Nos últimos momentos da minha primeira vida, eu tinha quinze anos e repassava uma lembrança prazerosamente hipócrita de uma época em que eu era muito mais jovem. Minhas memórias daquele tempo são vagas; tenho uma imagem mental, mas não me recordo exatamente que idade eu tinha. Acredito que teria seis ou sete anos e que o evento original ocorreu durante um acampamento de verão.
O que aconteceu naquela ocasião foi que um monitor do acampamento, um adolescente do sexo masculino, fez com que nós, meninos muito mais novos, formássemos uma fila e propôs o seguinte jogo: o garoto no final da fila rastejaria entre nossas pernas e nós o bateríamos enquanto ele passava, e então seria a vez do próximo garoto de oito anos no final da fila. (Talvez seja apenas porque perdi minha inocência juvenil, mas não posso deixar de me perguntar…) Recusei participar desse jogo e me mandaram sentar no canto.
Essa lembrança – de recusar bater e de apanhar – passou a simbolizar para mim que, mesmo nessa idade muito precoce, eu me negava a encontrar prazer em machucar os outros. Que eu não compraria uma palmada na bunda de outra pessoa ao preço de uma palmada na minha própria; não pagaria com dor a oportunidade de infligir dor. Eu me recusei a jogar um jogo de soma negativa.
E então, aos quinze anos, de repente percebi que isso não era verdade. Eu não havia recusado por uma posição de princípios contra jogos de soma negativa. Eu descobri o Dilema do Prisioneiro muito cedo na vida, mas não aos sete anos. Eu recusei participar simplesmente porque não queria me machucar, e ficar sentado no canto era um preço aceitável a pagar por não me machucar.
Mais importante, percebi que sempre soube disso – que a verdadeira lembrança sempre esteve escondida em um canto da minha mente, meu olho mental lançando um olhar para ela por uma fração de segundo e depois desviando o olhar.
No meu primeiro passo ao longo do Caminho, captei a sensação – generalizada sobre a experiência subjetiva – e disse: “Então é assim que se sente empurrar uma verdade indesejada para um canto da minha mente!
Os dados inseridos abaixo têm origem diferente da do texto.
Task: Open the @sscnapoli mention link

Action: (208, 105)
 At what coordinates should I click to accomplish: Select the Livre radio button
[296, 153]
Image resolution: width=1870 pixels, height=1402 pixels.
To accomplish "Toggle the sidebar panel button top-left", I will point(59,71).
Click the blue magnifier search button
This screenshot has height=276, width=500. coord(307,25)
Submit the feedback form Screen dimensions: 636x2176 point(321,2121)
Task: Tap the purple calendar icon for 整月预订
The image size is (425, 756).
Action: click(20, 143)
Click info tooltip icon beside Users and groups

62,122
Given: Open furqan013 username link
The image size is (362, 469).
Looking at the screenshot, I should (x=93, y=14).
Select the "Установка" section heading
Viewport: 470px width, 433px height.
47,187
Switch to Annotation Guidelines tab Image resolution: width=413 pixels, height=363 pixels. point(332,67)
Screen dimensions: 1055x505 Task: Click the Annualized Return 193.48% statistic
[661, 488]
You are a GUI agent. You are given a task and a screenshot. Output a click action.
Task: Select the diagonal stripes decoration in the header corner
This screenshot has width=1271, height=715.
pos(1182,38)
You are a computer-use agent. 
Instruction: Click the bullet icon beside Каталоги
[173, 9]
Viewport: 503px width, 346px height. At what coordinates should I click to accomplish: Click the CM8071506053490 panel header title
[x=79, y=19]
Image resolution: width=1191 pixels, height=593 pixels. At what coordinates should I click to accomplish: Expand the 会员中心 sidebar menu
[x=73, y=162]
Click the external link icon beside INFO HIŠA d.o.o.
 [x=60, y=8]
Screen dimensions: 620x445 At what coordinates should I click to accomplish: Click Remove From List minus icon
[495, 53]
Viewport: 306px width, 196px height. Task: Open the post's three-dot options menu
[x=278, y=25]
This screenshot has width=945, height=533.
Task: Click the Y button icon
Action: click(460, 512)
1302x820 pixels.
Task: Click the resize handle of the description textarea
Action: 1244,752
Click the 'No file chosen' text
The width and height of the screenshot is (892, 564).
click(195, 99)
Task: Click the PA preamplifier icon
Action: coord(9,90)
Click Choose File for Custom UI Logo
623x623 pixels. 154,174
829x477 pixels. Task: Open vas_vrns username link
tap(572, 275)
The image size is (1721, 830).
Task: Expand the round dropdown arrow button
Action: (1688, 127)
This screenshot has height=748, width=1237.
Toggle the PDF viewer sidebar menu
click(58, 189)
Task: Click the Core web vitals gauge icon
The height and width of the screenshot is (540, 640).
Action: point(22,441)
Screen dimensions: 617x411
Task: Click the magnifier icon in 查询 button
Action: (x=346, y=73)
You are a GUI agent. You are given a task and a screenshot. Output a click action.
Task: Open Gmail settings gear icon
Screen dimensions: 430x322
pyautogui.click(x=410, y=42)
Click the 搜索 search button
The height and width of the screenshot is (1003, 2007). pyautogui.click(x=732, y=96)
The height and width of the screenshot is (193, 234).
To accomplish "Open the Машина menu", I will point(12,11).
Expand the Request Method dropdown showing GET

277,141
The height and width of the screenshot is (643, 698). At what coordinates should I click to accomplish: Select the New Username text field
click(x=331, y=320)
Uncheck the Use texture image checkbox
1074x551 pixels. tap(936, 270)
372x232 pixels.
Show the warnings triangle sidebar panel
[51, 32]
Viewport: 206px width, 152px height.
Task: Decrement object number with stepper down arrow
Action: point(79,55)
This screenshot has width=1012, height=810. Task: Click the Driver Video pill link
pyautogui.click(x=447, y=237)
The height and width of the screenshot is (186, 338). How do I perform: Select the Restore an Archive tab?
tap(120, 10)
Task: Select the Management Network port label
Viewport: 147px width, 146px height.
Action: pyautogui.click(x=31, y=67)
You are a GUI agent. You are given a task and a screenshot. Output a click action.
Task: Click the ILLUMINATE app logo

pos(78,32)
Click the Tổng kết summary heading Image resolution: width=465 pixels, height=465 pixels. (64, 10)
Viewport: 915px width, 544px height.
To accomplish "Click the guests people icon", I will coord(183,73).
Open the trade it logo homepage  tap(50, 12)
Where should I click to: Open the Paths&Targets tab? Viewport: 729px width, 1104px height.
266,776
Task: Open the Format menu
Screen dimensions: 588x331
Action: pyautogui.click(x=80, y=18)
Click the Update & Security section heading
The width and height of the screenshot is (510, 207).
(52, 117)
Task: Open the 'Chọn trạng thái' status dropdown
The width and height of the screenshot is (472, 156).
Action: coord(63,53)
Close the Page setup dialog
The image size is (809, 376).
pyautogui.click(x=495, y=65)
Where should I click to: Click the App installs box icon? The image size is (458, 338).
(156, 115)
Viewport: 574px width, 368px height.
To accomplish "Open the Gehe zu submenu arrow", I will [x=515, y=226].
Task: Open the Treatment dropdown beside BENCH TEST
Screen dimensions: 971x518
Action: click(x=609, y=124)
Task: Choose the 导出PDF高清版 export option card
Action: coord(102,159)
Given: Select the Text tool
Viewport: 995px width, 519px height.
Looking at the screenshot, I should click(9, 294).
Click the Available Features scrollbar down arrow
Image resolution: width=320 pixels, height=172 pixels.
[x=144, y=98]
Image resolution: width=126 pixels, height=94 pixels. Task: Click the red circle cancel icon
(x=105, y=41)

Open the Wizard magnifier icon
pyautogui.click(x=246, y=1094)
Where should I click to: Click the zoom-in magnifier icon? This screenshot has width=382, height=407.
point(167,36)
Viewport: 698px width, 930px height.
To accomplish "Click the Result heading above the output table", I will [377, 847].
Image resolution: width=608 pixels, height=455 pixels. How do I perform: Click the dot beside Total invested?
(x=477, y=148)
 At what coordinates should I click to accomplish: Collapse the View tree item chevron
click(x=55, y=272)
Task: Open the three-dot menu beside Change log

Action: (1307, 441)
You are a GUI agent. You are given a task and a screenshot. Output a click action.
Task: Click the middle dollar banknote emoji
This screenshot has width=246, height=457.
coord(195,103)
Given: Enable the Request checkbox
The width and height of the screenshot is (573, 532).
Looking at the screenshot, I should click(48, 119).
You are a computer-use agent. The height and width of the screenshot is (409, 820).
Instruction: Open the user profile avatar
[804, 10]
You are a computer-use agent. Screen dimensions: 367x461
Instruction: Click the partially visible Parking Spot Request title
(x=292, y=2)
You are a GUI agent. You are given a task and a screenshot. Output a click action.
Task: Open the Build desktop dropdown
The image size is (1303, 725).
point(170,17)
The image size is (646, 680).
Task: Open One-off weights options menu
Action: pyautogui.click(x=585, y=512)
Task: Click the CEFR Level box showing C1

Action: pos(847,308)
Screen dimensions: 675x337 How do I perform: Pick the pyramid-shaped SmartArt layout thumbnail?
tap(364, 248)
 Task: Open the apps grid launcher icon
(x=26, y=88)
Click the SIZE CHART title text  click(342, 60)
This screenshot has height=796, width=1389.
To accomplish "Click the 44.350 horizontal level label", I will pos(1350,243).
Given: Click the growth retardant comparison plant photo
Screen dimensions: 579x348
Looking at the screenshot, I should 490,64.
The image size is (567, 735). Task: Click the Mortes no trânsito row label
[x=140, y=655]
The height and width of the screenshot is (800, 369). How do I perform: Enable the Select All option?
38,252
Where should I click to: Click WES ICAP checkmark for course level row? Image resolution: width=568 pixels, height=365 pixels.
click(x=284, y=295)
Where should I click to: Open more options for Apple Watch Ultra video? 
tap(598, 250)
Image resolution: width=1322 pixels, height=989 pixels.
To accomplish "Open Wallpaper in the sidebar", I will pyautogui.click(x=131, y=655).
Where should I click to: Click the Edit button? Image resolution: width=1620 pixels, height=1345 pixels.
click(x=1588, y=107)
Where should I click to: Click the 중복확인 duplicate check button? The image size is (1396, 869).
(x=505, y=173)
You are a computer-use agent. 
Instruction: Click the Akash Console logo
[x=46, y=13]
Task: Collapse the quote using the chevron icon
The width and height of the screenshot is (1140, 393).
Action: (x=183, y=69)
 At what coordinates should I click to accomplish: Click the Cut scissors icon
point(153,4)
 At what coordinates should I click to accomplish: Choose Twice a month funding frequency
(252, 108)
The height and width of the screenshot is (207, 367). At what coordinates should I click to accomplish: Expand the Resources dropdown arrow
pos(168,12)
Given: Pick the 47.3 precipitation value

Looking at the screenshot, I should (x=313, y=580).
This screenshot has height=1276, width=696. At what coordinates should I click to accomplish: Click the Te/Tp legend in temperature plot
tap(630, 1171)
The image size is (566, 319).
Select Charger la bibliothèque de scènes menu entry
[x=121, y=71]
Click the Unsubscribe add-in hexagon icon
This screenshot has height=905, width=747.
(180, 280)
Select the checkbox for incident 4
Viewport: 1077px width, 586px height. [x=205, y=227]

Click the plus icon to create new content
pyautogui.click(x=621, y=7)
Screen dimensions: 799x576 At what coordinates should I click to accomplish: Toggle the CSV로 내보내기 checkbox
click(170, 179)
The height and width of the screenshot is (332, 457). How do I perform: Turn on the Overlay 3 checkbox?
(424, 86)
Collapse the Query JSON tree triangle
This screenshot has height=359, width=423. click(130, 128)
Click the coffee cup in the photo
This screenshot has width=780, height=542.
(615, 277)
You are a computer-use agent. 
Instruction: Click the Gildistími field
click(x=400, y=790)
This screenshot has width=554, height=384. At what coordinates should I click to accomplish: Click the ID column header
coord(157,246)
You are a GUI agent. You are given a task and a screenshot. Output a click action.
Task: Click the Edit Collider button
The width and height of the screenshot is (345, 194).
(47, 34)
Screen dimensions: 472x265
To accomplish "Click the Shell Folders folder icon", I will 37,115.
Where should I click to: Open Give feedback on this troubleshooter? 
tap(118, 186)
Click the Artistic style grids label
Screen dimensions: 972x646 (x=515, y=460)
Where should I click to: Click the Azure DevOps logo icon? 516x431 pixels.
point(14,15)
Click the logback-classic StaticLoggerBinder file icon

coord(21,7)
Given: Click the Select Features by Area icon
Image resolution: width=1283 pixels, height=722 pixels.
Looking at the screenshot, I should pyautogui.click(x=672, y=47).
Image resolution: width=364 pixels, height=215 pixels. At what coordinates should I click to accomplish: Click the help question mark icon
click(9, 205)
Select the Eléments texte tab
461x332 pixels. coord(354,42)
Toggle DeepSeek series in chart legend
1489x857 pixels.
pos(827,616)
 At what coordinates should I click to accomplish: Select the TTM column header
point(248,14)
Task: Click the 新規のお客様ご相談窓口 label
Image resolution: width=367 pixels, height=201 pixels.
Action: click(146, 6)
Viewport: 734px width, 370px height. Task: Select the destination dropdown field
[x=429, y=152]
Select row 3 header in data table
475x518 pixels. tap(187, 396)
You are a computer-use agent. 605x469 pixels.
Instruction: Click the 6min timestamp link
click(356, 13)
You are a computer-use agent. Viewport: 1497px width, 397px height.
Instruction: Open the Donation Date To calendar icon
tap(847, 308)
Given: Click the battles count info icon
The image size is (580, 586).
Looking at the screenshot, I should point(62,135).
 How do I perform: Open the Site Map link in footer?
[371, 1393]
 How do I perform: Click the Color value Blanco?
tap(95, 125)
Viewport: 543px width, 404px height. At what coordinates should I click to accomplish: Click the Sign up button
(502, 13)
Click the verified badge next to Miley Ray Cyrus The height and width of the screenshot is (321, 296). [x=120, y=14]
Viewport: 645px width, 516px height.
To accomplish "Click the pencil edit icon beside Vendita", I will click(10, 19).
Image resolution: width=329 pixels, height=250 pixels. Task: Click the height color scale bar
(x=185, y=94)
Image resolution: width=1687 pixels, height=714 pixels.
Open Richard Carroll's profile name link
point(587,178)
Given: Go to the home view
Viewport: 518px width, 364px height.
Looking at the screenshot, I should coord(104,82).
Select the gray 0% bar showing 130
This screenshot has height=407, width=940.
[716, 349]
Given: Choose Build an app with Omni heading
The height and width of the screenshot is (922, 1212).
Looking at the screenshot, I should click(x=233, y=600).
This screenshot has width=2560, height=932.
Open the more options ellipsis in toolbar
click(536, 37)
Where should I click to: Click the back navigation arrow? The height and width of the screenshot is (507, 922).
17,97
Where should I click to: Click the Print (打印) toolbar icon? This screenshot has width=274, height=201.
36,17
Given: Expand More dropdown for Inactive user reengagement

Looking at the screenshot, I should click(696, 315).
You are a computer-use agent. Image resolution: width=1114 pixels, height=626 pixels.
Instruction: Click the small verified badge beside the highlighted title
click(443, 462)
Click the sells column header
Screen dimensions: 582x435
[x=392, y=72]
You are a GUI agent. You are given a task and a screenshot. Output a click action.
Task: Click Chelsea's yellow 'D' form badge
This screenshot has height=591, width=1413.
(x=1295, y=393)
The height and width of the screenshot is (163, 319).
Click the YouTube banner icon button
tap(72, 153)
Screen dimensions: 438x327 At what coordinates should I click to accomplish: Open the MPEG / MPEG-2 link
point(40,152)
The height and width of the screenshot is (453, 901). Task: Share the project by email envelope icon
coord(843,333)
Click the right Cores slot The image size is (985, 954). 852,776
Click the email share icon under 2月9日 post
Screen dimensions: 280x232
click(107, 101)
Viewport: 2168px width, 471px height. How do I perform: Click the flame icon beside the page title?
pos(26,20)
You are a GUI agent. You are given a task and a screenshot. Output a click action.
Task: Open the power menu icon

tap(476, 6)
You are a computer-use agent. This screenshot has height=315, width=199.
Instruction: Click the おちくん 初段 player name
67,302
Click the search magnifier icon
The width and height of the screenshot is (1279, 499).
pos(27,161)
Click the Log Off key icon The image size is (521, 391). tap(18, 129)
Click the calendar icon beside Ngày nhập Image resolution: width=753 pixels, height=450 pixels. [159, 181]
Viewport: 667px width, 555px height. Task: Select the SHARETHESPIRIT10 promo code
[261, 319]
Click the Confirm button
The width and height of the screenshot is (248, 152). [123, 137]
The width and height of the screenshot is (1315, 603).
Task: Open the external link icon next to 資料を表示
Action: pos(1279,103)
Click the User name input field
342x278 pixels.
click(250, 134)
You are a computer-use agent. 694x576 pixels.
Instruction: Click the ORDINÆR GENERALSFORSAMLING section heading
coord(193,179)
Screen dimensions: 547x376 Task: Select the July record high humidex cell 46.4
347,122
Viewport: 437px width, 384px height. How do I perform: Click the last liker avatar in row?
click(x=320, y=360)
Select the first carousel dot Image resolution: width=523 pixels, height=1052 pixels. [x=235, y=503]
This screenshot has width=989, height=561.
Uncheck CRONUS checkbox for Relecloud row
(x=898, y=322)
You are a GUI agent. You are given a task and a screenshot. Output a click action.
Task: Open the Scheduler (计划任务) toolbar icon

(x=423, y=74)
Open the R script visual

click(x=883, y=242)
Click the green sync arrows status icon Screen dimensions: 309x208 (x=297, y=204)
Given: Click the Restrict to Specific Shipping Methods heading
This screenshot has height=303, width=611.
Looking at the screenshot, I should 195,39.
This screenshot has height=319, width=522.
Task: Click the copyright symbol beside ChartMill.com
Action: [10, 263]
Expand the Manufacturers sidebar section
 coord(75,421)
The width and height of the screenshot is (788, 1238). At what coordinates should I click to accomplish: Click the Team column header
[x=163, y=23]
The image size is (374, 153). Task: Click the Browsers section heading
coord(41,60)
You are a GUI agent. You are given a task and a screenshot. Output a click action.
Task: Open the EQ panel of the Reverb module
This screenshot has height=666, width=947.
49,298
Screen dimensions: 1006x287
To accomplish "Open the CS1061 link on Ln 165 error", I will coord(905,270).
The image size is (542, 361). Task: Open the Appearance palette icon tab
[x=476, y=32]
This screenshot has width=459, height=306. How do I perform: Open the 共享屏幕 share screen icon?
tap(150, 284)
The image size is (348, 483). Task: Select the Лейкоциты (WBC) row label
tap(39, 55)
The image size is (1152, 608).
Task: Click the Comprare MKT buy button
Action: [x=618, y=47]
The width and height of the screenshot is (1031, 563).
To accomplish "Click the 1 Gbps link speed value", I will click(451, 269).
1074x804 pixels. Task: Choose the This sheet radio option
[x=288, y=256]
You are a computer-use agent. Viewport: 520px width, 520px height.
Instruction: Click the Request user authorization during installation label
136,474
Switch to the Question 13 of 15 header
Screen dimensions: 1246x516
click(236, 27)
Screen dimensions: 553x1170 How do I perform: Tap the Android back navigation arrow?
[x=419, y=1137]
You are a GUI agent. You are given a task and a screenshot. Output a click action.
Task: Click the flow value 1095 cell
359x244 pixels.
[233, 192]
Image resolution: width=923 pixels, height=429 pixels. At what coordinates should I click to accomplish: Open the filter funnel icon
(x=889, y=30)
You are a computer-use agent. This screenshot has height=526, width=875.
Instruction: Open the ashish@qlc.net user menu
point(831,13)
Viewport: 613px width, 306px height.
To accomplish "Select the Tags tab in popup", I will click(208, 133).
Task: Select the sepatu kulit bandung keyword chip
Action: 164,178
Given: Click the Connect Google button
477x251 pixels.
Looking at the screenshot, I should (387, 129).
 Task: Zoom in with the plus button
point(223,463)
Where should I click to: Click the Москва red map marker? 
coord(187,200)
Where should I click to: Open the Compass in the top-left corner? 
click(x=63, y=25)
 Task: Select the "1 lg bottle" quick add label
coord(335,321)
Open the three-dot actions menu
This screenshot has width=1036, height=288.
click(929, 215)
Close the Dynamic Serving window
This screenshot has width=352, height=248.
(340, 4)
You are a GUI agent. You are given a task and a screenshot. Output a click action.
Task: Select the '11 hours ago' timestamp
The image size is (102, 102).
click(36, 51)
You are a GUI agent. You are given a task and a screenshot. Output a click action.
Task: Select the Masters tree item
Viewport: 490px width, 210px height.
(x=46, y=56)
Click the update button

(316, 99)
Agora vou notar cada vez que eu fizer isso e vou limpar todos os meus cantos!”
Chamei essa disciplina de “pensamento único”, inspirado no duplipensar de Orwell. No duplipensar, você esquece e, em seguida, esquece que esqueceu. No pensamento único, você percebe que está esquecendo e então se lembra. Você mantém apenas um único pensamento não contraditório em sua mente de cada vez.
O “pensamento único” foi a primeira nova habilidade racionalista que criei, sobre a qual não havia lido nos livros. Duvido que seja original no sentido de prioridade acadêmica, mas felizmente isso não é necessário.
Ah, e o meu eu de quinze anos gostava de nomear as coisas.
As profundezas aterrorizantes do viés de confirmação continuam e continuam. Não eternamente, já que o cérebro é de complexidade finita, mas por tempo suficiente para parecer uma eternidade. Você continua descobrindo (ou lendo sobre) novos mecanismos pelos quais seu cérebro empurra as coisas para fora do caminho.
Mas o meu eu jovem varreu muitos cantos com aquela primeira vassoura.